Formula for the centroid of triangle ABC

Splitting the Polygon Into Triangles

Since we accept a mode to summate the area and centroid of a triangle, and nosotros take a way to calculate the centroid of a complex shape given the areas and centroids of its component parts, the next logical step is to split the polygon P into triangles. We practise this by taking any three consecutive vertices A = vi , B = vi+ane , C = 5i+2 in P and forming a triangle ABC. The state of affairs so far is shown in Effigy 9 below.

Figure 9, creating a triangle from three consecutive vertices.

Figure nine. The ii possible scenarios when forming a triangle from three sequent vertices. Either the triangle is function of the polygon P as shown on the left, or it is empty space equally shown on the right.
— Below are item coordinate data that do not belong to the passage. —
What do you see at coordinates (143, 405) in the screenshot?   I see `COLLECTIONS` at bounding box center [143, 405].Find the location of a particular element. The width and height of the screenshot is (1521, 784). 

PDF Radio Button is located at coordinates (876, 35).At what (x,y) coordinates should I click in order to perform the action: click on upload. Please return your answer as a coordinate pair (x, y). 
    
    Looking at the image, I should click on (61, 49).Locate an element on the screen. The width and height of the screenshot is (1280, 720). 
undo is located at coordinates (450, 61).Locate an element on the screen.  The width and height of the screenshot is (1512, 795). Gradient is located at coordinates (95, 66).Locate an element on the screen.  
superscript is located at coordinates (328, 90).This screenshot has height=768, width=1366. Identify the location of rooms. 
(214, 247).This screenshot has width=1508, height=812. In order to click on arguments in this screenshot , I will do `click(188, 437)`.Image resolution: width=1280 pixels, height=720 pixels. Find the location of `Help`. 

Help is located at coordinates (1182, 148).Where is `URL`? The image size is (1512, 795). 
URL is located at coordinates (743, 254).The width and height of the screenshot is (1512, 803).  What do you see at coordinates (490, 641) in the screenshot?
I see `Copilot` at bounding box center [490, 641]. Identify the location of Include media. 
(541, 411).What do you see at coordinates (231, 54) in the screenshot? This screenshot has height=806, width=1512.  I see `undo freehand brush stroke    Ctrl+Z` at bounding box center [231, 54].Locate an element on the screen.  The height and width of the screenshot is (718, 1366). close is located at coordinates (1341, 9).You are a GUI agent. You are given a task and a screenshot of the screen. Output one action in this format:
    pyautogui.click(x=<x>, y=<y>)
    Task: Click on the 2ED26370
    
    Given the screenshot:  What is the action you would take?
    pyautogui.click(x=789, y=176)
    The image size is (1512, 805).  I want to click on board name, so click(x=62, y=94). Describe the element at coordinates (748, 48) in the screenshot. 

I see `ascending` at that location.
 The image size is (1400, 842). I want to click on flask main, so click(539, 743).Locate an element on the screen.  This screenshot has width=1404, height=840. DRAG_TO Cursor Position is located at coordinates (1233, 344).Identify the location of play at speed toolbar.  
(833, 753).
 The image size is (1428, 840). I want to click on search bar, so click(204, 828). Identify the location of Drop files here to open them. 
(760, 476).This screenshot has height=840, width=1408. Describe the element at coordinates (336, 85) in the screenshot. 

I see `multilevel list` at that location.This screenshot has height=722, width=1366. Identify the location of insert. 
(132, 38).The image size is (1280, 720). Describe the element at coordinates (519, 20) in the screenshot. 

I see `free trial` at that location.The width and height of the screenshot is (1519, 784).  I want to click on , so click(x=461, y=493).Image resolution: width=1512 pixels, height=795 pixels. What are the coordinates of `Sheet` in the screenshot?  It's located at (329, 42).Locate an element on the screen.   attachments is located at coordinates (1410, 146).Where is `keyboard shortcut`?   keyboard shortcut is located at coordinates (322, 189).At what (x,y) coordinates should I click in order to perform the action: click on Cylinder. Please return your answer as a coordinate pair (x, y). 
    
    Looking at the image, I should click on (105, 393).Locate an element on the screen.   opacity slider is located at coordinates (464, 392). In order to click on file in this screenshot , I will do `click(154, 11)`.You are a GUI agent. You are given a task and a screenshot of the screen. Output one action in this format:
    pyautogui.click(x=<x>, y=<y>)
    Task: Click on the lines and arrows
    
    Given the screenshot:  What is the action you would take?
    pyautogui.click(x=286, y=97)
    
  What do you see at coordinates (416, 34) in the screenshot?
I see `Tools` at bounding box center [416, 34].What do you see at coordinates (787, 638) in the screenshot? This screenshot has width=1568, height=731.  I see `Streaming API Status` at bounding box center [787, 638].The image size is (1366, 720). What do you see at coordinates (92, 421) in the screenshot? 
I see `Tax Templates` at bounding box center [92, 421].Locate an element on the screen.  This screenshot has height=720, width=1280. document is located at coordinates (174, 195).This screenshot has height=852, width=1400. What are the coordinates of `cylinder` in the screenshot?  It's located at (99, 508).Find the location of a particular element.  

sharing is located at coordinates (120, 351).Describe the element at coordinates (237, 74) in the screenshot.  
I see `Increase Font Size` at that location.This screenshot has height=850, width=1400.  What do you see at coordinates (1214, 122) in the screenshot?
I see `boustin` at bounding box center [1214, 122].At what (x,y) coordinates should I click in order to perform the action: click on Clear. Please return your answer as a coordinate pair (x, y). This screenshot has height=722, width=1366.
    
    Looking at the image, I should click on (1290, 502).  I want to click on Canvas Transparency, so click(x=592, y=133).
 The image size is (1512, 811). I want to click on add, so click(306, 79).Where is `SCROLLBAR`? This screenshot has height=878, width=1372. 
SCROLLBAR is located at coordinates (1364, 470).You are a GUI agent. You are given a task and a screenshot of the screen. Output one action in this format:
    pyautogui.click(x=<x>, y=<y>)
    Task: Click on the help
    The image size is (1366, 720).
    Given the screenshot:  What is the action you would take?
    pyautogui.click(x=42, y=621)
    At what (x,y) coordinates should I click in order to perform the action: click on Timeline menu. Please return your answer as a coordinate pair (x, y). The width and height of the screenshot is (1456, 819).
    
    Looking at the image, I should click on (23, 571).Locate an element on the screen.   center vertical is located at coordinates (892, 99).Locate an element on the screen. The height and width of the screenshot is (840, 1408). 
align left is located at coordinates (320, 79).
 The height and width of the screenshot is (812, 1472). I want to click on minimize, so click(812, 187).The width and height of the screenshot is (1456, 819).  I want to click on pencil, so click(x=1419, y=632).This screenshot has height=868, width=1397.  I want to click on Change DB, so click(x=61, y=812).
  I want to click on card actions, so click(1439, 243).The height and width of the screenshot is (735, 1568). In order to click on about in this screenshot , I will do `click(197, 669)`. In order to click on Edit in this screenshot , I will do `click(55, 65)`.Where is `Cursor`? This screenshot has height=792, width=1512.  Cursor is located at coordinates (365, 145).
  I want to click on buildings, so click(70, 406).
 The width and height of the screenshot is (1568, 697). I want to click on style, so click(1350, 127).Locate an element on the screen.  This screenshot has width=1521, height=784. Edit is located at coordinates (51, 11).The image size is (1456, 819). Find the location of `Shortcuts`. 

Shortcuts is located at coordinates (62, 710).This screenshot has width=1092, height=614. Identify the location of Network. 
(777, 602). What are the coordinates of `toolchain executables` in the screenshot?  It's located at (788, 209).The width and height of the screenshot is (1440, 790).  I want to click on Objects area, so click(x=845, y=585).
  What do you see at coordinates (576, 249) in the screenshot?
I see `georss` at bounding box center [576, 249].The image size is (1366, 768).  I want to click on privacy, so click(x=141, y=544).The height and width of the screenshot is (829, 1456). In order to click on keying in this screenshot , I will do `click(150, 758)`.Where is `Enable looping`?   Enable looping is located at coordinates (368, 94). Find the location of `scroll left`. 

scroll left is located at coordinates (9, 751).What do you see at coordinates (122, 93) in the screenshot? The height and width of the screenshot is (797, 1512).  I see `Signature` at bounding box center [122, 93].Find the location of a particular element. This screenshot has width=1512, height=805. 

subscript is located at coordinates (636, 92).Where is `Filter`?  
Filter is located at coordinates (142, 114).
The algorithm keeps a running count Atotal of the full area of P and a running average (x̄total, ȳtotal) of the centroid calculated then far. We add each triangle ABC's area to Atotal and average its centroid into (x̄total, ȳfull). Next we remove the vertex B from P , forming the smaller polygon P' = P – { B }.

If the triangle ABC is part of the polygon P as on the left in Figure ix, so ABC will be right-handed and its area will be positive. Removing B removes ABC's area from ***P'***, and so ABC's area and centroid will count positively toward Atotal and (x̄total, ȳfull) overall. On the other mitt, if the triangle ABC is empty space as on the correct in Figure nine, then ABC will exist left-handed and its surface area will be negative. All the same, removing B adds ABC's area to ***P'***, and then ABC's expanse and centroid will count positively toward the totals due to another triangle in ***P'***. Since ABC counts negatively toward Afull and (x̄total, ȳtotal) and then positively, information technology makes no impact overall. This is what we expect, as in this case ABC is empty space. The event of removing vertex B is shown in Effigy 10 below.

Figure 10, removing vertex B from the polygon.

Figure 10. The result of removing vertex B from the polygon P is shown higher up, both in the case where ABC is part of P (left) and in the case where ABC is empty infinite (right).

We go on in this fashion, setting P equal to ***P'***, and removing a vertex each time until P' has less than 3 vertices and thus tin can't form a triangle. Then Atotal and (x̄total, ȳtotal) are the overall signed expanse and centroid of the original polygon P .

Runtime Analysis

The polygon begins with northward vertices, and with each iteration of the algorithm information technology removes a vertex. Since it terminates when the polygon has less than iii remaining vertices, information technology runs for a maximum of n – 2 = O(n) steps. With each step, nosotros have to calculate the signed area and centroid of a triangle and boilerplate them into the running total for the polygon. These calculations take a constant amount of time, and then overall the algorithm runs in O(north) fourth dimension. This means the amount of steps the algorithm has to take increases linearly with the number of vertices in the polygon.

Notwithstanding, if we wanted to bank check the polygons to make sure that they were non-intersecting before running the algorithm, we would accept to cheque every edge confronting every other edge. This would increase the run time of the algorithm to O(n 2). For polygons with a big number of vertices, checking for cocky-intersection would dramatically increase the number of steps in the algorithm.

Python Implementation

The post-obit is an implementation of the algorithm in Python. Given a list of three or more points, it returns the centroid of the polygon that they form.